Collected data:
——————————
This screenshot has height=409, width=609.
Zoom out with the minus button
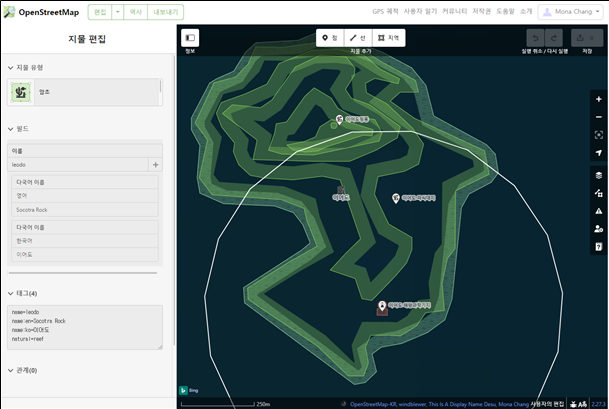pyautogui.click(x=599, y=117)
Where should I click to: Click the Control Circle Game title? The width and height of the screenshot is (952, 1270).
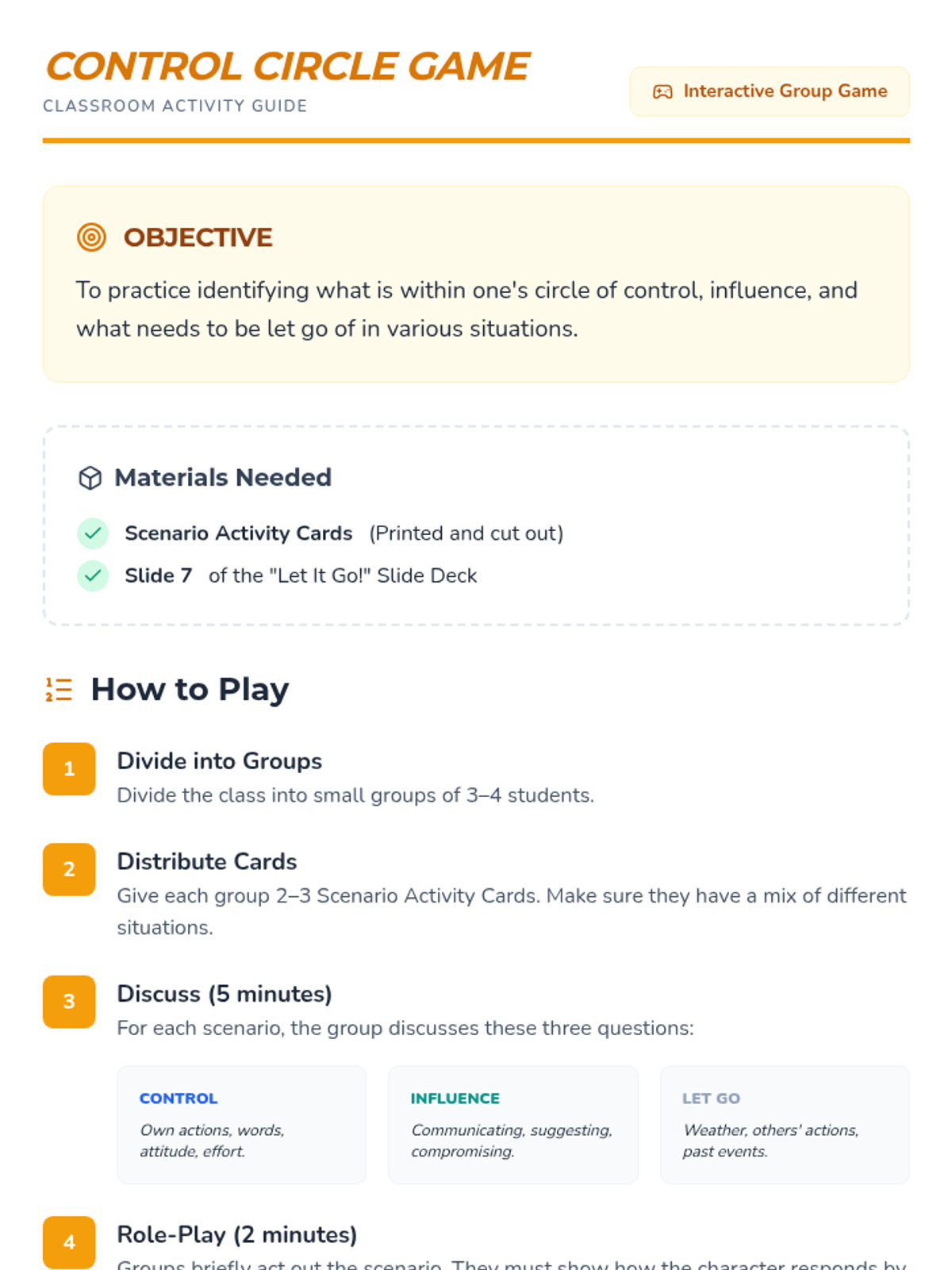287,67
——————————
[Problem] Rewrite every entry above, substituting "image" for "screenshot" and leaving everything else unchanged. Omit the pictures.

[Answer for this exercise]
This image has height=409, width=609.
Zoom out with the minus button
pyautogui.click(x=599, y=117)
Where should I click to: Click the Control Circle Game title? The width and height of the image is (952, 1270).
287,67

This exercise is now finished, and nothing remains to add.